John felt the rage rise inside him, up from his stomach to the back of his throat. He wanted to strike out, to break that friend’s nose, blacken another’s eyes. He wanted to cause them so much pain. He could not believe his friends would talk about his mother in that way. But they also talked about their mothers in the same way.
“My mom’s got a fat ass, all right,” a boy said. “You should see her panties hanging up to dry in the bathroom. They look like sails. Jesus, it’s like the goddamn America’s Cup in there.”
A huge jerk named Michael sat down beside John and started in.
“Smith,” Michael said to him, “I saw your mom at the store last night. You are a lucky fucker.”

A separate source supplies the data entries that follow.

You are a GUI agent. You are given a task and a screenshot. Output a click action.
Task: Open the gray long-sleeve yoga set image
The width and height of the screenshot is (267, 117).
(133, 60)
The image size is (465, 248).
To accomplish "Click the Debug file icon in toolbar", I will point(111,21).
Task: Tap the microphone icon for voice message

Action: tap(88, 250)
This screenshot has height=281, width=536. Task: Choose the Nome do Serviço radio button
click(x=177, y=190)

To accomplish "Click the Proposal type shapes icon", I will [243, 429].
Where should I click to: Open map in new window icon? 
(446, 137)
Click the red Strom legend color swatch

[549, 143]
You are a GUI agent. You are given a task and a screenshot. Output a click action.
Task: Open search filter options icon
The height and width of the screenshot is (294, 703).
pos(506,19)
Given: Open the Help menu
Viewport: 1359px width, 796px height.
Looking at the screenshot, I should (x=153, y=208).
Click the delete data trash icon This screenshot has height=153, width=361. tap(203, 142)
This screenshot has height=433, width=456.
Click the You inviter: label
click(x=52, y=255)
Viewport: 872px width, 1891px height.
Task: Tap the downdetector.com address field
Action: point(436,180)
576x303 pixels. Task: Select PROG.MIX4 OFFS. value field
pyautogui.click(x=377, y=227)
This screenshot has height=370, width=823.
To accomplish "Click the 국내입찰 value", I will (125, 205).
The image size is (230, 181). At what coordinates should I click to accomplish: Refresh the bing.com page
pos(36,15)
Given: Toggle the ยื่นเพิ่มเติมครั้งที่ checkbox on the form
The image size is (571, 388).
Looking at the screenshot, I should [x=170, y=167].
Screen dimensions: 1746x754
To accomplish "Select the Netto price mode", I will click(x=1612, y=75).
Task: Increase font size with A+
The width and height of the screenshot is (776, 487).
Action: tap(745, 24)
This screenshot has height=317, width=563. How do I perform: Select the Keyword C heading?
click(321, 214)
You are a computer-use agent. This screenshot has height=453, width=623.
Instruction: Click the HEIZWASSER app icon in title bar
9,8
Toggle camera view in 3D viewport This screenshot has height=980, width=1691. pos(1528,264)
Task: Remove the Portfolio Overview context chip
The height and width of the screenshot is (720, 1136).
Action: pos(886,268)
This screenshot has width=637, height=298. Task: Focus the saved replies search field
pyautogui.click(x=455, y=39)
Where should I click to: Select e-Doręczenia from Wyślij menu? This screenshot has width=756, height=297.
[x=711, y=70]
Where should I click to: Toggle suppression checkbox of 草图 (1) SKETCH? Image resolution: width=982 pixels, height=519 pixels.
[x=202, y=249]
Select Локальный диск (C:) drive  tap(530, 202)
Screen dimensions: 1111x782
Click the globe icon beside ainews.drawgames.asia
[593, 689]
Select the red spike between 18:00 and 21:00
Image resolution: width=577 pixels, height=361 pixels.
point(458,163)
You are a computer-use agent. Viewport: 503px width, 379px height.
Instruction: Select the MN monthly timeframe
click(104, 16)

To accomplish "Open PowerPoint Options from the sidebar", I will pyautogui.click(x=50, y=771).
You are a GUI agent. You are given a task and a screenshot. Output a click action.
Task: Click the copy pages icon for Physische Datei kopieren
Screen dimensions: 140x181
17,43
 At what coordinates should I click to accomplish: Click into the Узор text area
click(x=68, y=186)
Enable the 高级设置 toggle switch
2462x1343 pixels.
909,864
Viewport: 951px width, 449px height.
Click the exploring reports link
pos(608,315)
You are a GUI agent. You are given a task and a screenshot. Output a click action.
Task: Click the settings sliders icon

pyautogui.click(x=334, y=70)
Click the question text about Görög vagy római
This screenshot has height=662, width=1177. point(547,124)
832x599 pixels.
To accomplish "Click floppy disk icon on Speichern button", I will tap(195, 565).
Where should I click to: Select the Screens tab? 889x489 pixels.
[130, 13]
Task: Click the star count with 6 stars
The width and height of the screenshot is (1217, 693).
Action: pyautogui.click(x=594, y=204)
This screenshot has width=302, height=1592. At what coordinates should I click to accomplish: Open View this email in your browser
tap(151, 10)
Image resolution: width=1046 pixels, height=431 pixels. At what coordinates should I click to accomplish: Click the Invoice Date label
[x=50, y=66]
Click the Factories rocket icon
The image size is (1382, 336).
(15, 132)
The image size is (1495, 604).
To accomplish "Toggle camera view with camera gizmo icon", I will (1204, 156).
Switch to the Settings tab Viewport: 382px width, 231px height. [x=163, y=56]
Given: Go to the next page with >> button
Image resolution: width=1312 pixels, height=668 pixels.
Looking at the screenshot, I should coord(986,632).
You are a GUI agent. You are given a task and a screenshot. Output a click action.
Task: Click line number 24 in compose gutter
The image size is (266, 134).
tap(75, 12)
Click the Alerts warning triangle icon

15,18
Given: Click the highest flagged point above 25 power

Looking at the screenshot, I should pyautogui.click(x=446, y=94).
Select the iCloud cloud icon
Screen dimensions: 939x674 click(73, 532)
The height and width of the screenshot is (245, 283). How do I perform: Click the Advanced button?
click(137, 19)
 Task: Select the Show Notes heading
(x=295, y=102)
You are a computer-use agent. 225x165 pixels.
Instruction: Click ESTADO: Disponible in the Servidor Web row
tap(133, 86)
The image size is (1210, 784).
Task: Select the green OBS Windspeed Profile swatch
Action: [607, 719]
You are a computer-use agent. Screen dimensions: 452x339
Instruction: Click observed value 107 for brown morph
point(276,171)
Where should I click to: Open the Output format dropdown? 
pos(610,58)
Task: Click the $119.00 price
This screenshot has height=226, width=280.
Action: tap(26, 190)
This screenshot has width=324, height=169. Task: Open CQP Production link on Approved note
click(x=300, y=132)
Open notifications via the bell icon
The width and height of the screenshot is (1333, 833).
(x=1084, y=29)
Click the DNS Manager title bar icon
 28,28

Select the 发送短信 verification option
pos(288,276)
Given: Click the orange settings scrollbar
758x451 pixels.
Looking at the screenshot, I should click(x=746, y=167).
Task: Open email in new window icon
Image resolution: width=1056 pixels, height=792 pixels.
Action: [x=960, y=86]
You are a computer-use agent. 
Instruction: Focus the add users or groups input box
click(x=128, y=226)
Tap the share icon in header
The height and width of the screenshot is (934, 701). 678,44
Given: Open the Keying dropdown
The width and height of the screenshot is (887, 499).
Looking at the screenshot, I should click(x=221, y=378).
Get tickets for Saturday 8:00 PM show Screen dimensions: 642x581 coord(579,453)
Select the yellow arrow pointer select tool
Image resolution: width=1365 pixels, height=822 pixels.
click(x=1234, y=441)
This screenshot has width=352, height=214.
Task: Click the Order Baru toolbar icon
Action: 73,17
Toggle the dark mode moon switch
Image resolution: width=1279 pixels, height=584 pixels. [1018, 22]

Everybody at the table agreed and laughed, punched each other on the shoulders. John stared down at his sandwich. Sometimes he smiled and pretended to laugh when his friends teased him about his mother. He knew that was how he was supposed to react. Other times, he just ignored them and waited for the subject to change. A pretty girl would walk by and all his friends would launch into a long discussion of her alleged sexual history. But Michael would not leave it alone, even after John refused to acknowledge him.